The two units come in well-designed wooden crates that dismantle around the components via tool-free metal clip fasteners to leave them sitting only on the base for easy lifting. Not that lifting nearly 90kg is ever easy. Heavy internal foam protects the components from uncaring couriers so overall Audia Flight has catered appropriately for freight around the world. Quality leather-bound instruction manuals are included.


I asked owners Massimiliano Marzi and Andrea Nardini about some of the ideas behind the Strumento components.

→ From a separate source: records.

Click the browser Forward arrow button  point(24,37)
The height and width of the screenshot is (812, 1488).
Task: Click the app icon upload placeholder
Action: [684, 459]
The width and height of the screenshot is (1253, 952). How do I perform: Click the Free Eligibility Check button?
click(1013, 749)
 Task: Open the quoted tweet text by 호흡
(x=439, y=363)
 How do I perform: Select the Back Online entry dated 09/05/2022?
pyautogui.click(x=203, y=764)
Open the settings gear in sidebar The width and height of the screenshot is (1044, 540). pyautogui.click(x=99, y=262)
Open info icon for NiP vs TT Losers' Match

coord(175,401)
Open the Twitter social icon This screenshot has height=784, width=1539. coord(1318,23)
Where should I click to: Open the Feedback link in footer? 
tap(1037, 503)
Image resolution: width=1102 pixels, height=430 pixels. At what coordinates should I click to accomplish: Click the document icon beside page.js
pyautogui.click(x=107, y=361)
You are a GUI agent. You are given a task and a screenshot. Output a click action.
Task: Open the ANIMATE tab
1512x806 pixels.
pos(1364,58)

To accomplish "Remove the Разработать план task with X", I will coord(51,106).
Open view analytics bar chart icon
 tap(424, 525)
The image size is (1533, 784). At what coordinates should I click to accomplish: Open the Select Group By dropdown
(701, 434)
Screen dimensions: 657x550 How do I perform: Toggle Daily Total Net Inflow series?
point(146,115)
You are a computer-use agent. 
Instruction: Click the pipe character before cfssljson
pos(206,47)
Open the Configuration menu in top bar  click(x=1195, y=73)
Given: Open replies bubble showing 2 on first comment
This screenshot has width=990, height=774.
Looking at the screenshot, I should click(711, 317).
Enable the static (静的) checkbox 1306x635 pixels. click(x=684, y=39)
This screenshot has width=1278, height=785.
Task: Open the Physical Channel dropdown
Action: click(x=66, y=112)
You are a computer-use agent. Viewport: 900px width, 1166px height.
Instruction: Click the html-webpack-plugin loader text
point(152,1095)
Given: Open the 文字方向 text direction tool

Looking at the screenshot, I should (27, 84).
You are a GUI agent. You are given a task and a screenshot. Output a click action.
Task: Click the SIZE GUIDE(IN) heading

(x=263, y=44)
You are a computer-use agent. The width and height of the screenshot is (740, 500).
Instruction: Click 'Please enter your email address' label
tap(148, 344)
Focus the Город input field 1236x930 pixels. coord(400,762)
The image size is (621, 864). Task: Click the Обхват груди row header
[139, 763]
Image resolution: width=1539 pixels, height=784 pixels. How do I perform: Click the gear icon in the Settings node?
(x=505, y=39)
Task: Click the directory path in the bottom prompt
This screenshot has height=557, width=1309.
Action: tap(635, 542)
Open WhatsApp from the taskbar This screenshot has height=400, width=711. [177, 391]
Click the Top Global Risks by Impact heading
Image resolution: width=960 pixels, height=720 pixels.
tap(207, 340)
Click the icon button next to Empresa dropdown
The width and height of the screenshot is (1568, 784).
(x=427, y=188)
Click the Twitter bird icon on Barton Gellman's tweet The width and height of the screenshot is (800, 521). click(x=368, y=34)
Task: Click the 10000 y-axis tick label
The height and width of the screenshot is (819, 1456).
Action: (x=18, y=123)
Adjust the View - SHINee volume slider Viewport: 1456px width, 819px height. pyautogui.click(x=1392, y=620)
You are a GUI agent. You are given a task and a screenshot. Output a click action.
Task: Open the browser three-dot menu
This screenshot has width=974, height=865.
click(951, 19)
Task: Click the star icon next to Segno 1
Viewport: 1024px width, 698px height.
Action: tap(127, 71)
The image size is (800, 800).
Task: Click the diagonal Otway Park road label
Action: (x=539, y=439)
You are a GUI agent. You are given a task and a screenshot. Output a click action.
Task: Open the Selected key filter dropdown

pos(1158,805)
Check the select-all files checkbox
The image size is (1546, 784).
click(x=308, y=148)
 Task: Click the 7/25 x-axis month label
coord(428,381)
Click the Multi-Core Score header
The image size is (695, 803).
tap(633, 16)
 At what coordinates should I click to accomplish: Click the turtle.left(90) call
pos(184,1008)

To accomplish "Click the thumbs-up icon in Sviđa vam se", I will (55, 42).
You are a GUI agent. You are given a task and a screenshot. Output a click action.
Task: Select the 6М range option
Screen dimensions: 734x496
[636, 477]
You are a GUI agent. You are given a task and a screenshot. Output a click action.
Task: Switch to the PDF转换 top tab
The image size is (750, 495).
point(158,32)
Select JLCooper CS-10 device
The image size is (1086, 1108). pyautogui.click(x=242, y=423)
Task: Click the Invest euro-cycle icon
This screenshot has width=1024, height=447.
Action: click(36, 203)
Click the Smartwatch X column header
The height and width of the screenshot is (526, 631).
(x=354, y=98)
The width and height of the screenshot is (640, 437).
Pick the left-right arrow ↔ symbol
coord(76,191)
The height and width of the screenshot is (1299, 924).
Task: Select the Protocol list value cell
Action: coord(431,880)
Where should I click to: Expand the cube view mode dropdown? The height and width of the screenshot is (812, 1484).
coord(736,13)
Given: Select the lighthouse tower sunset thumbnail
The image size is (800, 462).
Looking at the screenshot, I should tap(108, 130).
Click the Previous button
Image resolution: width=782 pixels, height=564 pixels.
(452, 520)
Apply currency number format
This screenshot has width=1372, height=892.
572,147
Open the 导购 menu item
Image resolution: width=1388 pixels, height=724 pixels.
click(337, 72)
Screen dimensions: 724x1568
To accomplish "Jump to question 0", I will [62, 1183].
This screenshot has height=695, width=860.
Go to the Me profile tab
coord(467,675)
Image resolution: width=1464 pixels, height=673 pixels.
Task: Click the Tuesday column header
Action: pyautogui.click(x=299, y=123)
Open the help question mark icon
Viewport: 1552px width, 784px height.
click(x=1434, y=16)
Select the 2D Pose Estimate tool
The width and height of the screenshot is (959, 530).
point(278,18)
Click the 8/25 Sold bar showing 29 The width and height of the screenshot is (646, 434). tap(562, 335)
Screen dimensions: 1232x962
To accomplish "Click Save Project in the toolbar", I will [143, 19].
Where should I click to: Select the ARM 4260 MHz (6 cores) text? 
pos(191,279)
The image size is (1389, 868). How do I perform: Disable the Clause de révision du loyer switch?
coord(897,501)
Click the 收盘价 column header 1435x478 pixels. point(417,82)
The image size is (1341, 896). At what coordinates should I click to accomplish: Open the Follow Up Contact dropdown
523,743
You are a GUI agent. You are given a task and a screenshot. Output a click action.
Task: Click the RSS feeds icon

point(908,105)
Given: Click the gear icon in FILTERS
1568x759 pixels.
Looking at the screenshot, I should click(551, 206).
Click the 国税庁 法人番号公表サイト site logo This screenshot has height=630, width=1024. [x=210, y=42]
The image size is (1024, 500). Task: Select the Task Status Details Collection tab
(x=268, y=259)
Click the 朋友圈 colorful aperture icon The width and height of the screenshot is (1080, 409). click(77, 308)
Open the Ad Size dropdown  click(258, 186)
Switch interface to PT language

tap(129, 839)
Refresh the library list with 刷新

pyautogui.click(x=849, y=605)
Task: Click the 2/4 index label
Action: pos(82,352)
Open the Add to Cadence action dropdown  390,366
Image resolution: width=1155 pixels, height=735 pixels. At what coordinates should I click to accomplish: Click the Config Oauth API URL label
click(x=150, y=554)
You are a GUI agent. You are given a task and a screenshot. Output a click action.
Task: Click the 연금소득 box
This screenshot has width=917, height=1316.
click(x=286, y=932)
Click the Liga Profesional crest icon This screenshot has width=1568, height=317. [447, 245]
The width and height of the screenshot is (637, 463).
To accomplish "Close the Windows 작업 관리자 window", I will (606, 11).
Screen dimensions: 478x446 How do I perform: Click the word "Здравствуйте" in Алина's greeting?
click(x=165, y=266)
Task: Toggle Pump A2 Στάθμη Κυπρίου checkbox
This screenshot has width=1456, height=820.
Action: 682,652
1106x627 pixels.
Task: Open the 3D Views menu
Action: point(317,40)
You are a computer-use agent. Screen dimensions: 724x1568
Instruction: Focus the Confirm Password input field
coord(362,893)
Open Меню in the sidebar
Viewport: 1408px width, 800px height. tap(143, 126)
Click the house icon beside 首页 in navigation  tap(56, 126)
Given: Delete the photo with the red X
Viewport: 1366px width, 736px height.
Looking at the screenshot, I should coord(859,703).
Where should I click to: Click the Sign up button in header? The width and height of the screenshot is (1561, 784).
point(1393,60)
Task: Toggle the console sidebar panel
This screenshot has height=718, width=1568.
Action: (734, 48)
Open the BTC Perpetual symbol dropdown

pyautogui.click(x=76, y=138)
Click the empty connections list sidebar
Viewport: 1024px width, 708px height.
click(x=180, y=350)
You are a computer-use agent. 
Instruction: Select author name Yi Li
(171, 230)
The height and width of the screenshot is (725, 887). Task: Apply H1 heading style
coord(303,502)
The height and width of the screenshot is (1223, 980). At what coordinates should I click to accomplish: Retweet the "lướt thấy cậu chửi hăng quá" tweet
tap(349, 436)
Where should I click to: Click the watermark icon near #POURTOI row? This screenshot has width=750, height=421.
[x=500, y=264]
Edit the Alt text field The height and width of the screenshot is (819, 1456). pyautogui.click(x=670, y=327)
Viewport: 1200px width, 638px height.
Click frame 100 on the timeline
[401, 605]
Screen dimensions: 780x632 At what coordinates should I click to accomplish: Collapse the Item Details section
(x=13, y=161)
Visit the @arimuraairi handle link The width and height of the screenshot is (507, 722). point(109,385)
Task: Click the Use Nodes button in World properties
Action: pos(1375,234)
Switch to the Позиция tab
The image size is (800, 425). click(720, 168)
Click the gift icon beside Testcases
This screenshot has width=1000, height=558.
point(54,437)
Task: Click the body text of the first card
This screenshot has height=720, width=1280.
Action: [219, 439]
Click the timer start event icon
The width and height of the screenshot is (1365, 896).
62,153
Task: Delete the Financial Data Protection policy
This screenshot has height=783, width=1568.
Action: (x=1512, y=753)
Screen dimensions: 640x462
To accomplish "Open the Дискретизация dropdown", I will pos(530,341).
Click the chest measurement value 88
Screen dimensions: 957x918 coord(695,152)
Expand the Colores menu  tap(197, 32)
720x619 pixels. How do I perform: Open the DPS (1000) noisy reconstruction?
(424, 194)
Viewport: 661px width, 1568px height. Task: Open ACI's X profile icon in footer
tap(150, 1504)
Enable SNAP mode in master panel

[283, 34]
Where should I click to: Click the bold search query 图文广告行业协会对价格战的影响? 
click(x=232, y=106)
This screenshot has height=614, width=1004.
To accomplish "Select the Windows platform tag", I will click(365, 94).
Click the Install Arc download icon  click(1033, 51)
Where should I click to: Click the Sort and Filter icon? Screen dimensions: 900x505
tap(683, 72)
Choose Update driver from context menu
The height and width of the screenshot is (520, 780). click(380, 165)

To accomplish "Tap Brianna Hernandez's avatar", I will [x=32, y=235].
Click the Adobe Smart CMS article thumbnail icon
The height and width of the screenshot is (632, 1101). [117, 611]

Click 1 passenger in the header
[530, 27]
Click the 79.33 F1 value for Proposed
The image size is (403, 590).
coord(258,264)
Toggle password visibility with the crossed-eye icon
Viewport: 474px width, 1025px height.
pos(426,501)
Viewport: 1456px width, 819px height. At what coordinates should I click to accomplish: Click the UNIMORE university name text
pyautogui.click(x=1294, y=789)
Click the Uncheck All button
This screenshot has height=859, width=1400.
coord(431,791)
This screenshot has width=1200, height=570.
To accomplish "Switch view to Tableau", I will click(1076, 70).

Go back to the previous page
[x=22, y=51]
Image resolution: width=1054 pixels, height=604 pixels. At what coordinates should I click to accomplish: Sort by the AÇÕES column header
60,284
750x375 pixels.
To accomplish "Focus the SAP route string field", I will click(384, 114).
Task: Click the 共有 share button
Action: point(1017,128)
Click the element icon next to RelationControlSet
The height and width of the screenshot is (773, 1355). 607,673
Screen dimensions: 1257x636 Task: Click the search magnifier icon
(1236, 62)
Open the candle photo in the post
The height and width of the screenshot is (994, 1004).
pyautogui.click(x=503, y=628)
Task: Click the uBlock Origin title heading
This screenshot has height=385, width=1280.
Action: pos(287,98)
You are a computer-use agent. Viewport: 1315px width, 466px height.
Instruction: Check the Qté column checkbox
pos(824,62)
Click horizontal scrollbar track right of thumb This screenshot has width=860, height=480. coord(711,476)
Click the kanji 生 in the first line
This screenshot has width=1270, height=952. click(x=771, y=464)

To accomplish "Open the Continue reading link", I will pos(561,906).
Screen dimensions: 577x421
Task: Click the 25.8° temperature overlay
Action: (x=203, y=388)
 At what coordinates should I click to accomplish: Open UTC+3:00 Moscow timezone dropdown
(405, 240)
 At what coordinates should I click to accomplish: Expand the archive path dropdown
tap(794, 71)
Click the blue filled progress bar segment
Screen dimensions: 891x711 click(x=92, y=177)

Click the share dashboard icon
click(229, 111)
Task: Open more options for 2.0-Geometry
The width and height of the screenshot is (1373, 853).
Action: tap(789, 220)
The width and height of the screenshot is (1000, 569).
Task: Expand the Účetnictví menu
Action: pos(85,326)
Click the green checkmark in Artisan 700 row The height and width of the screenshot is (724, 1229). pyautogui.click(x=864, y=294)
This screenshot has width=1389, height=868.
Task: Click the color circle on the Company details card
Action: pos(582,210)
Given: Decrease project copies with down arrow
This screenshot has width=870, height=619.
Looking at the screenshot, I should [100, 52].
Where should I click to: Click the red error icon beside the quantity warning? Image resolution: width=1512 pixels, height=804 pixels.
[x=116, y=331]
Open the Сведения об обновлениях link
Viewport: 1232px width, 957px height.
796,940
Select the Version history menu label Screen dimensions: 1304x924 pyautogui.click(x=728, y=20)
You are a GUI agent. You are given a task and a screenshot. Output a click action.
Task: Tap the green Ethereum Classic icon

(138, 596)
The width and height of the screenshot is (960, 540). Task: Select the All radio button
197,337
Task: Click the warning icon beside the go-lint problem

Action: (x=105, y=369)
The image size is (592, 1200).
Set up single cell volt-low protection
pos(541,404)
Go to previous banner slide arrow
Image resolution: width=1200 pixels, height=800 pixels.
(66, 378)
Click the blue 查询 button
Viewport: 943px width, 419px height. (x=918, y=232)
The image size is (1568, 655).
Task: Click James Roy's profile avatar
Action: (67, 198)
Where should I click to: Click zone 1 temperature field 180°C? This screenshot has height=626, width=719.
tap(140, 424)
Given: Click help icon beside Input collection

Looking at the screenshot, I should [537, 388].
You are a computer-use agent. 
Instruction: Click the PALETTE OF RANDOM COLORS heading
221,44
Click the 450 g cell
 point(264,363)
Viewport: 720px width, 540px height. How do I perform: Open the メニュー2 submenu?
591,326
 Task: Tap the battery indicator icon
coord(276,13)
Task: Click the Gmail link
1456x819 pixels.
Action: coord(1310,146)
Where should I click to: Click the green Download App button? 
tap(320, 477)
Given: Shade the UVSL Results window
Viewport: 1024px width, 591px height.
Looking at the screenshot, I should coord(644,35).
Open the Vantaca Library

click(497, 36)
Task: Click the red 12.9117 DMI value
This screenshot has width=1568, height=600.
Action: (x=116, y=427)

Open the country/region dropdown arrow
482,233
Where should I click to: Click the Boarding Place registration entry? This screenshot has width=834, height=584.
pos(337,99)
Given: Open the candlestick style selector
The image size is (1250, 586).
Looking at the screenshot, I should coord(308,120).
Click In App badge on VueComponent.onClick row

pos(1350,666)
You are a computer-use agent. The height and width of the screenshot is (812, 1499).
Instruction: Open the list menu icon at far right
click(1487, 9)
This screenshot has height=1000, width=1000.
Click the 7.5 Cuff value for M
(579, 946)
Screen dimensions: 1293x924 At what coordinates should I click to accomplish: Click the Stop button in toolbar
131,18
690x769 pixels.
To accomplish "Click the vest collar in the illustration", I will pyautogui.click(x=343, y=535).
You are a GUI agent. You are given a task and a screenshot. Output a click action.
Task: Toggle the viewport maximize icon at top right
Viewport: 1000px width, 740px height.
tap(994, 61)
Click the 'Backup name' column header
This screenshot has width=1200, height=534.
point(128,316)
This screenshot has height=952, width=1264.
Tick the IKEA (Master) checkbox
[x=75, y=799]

There were some language barriers commendably surpassed by Marzi and Nardini with the aid of Australian distributor Absolute Hi End’s affable Boris Granovsky which led to succinctness.


I first asked if all circuit and technical aspects of the Strumento pre/power combo were designed in-house and what output devices were preferred for the Strumento N° 4 amplifier. "Yes, all parts were designed in-house and we use bipolar Semi ON transistors."


I then enquired as to the volume control’s design. "The volume control is a constant impedance design. The Achilles heel of many preamplifiers is represented by the volume control since usually it introduces variable impedance as a function of attenuation value (that is, the position of the potentiometer). The result is that frequency response, slew rate and even the internal impedance coupling among different stages are not fixed but a function of volume. This is a problem which affects above all the usual potentiometers. Using instead integrated attenuators—ICs dedicated to volume control or D/A converters—solves the problem of variable impedance but not that of frequency or absolute velocity response.


"For this reason Audia Flight developed a constant impedance attenuator realized with discrete components (low-noise metal-film resistors) which provides a gain range as high as 127dB with constant steps of 0.5dB. The result obtained probably overcomes the wall of standard performance limitations since Audia Flight offers an extremely extended frequency response (3Hz-1MHz –3dB) and high >250V/µs slew rate across the entire gain range (-90 to +10dB)."


The aluminium casework is of extraordinary quality. Where was that done? "Like with all our components, the case is 100% made in Italy. One company makes the CNC chassis for us, another does the anodizing."